▶ _GOAL OF THE EXERCISE_
Copy the records below exactly, but leave out any picture they contain.
+++ DATA EXTRACTS +++
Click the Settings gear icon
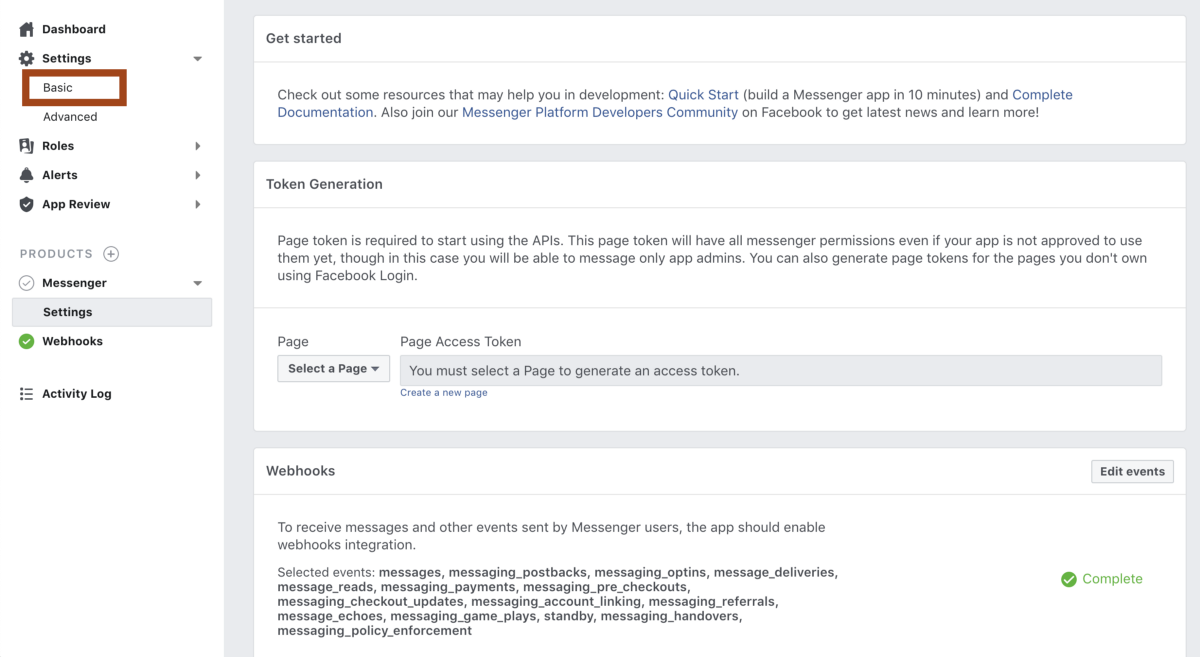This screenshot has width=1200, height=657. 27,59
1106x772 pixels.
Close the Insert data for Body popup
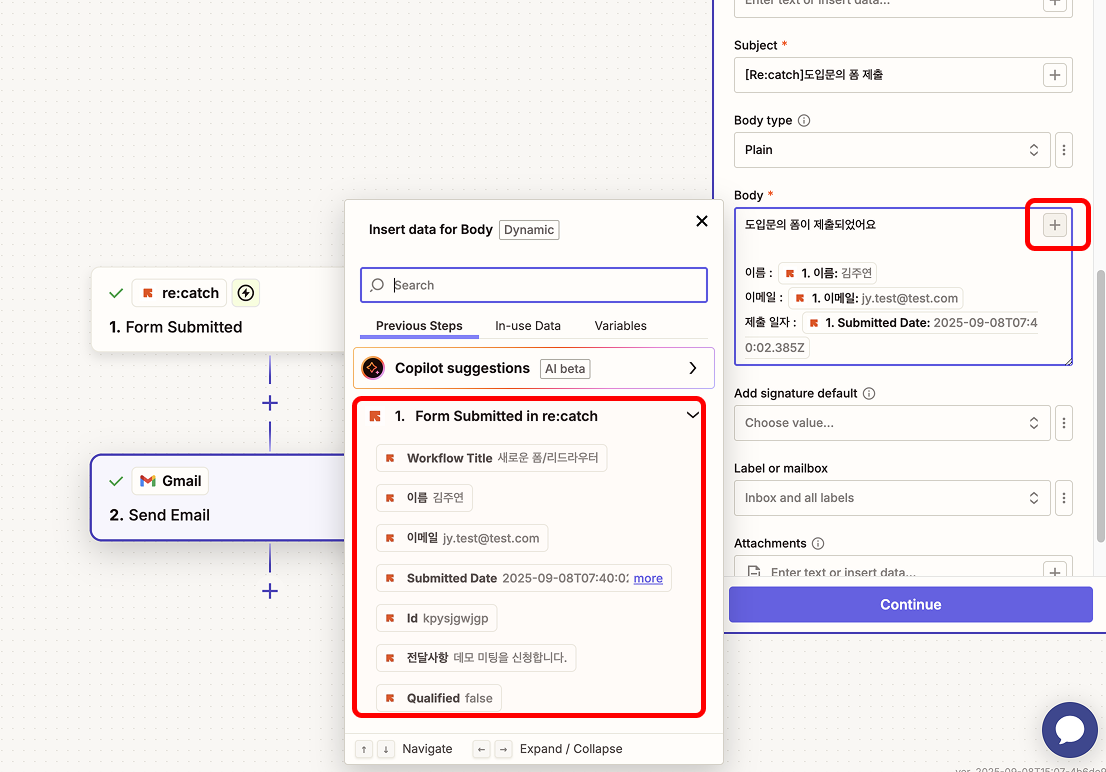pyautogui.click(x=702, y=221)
+++
▶ _RESULT OF THE TASK_
Click the Settings gear icon
This screenshot has width=1200, height=657. 27,59
1106x772 pixels.
Close the Insert data for Body popup
pyautogui.click(x=702, y=221)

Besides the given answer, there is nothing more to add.